1) For restartable computations applying a program to a list of arguments
results in a value of type [computation]. A computation is like a paused
running program. So
(4) (apply(program,arglist) in [computation])
We can ask a [computation] if it is done in which case we can ask it for
its value. If it is not done we must 'run' the computation some more,
This looks like
(5) run([computation],[resource]) ==> [computation]
The use of [resource] allows us to limit the amount of work 'run' can
do before or returns. If the resulting conputation od done then we
can extract its value otherwise we can run it some more by giving it
another [resource].
Unlike recursion theory, which defines functions, this view of computation
does not assume that running (even PR) programs always give us a value.

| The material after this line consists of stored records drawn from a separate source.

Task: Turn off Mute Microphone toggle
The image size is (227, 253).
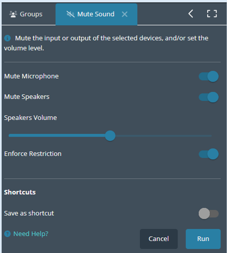Action: 209,76
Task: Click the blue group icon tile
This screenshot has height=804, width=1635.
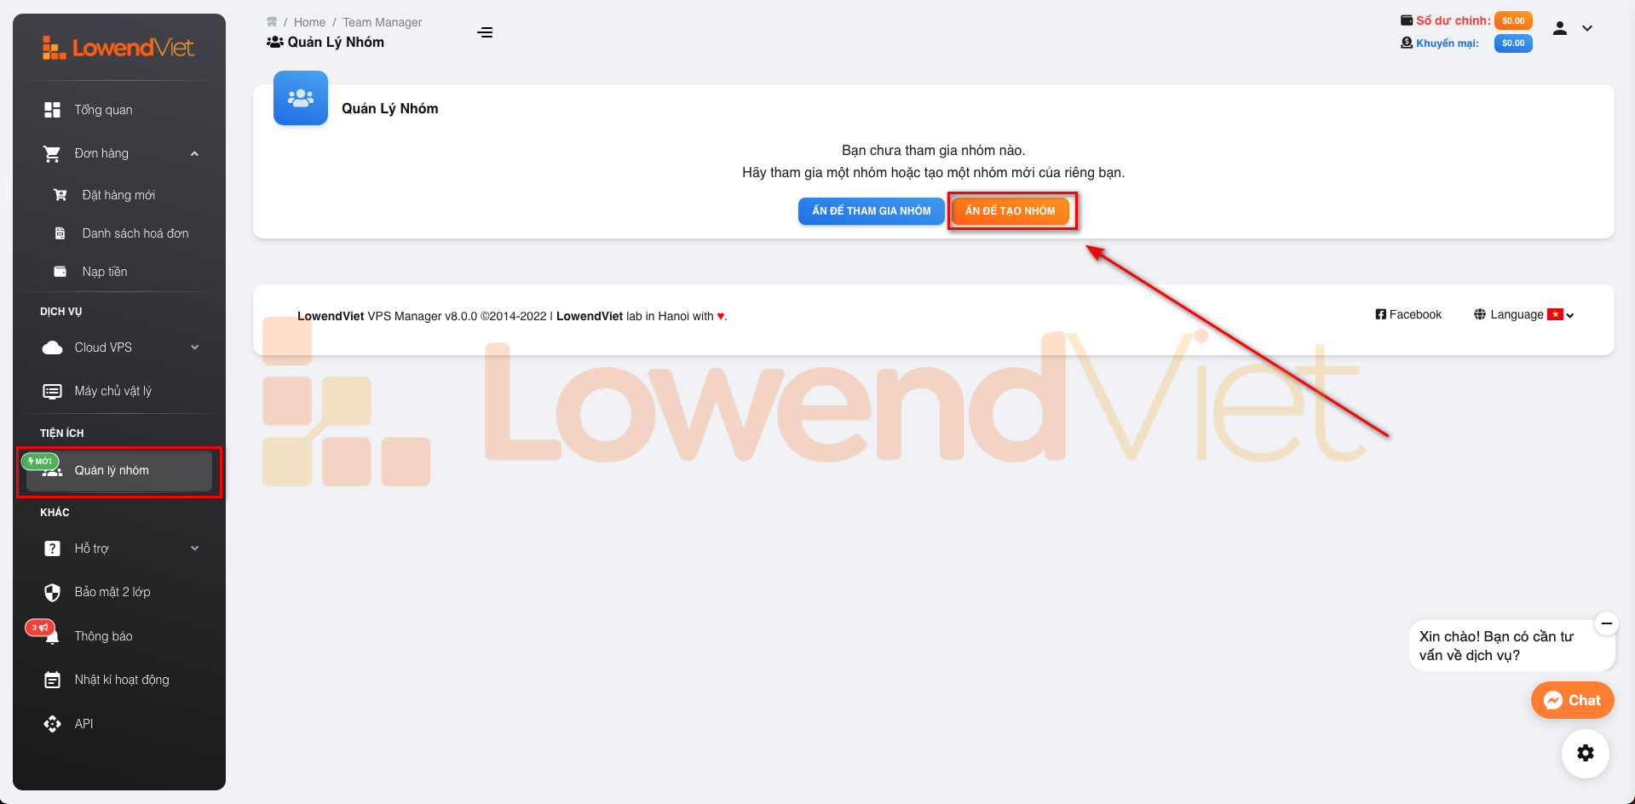Action: click(301, 98)
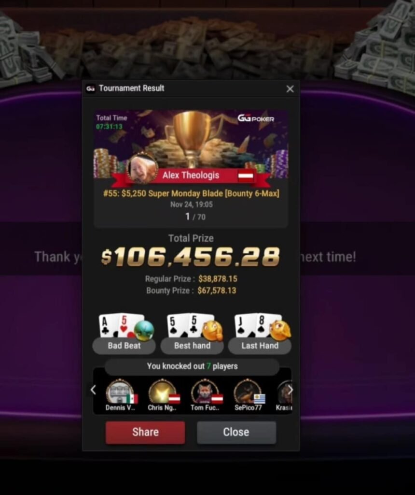Click Alex Theologis profile picture
This screenshot has width=415, height=495.
coord(142,169)
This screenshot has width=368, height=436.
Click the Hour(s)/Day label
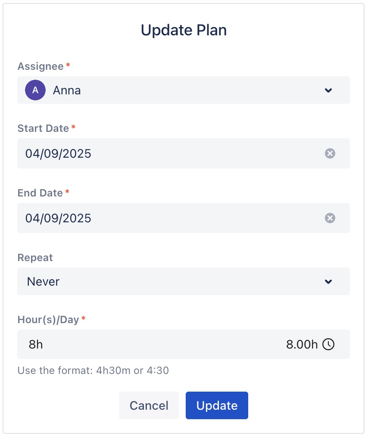[x=48, y=320]
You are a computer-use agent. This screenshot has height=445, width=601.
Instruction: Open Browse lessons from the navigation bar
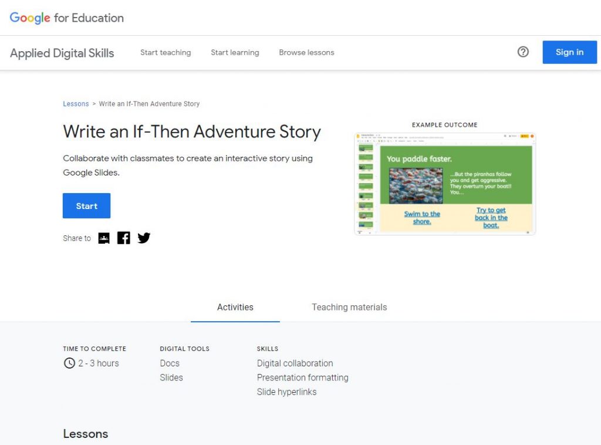coord(306,52)
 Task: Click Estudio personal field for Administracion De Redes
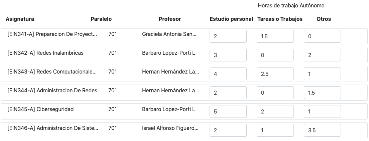point(228,93)
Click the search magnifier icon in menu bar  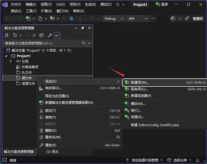click(x=118, y=4)
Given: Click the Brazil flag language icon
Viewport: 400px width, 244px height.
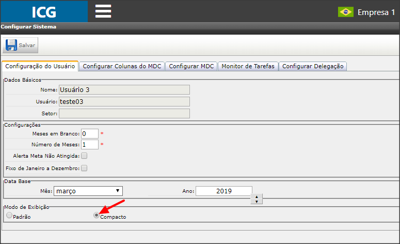Looking at the screenshot, I should pos(346,12).
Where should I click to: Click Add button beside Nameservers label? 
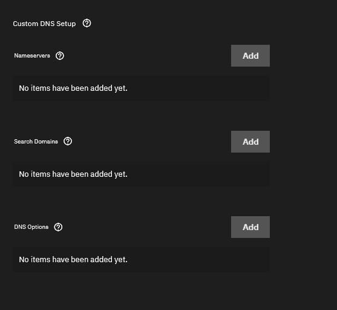coord(250,56)
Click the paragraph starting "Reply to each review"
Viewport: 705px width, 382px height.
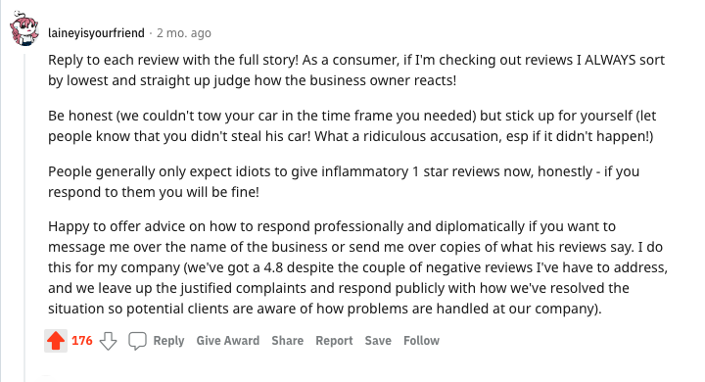[x=356, y=71]
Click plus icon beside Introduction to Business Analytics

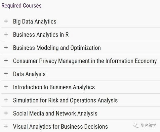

Instead it can simple say given the amoumt of [resource] you gave me I
cannot determine the value but here's where I got to if you want me to
try harder (by giving me more [resource]).
This has an impact on our understanding of logic. If we are going to
replace functions by restartable computations, then in our logic we
need to recognize that we might not be able to determine the value
of all terms, ie, if the meaning of '+' id not a function but rather
a restartable computation then even if x and y are recognized to be
integers, we may not be able to determine the value of x+y. This
extends to using the function 'satisfiable' in the metatheory to
determine if a 'sentence' holds in a model (more about what is a
model later). For this reason we need to introduce the notion of
"I don't know", which we abbreviate IDK.
IDK simply means that a value of a 'function' has not been determined
given some amount of effort. It imposes an information theoretic view
of determining the 'truth value' of a 'sentence', ie, a 'sentence' with
respect to a model is either 'true', 'false' or we can't tell (IDK).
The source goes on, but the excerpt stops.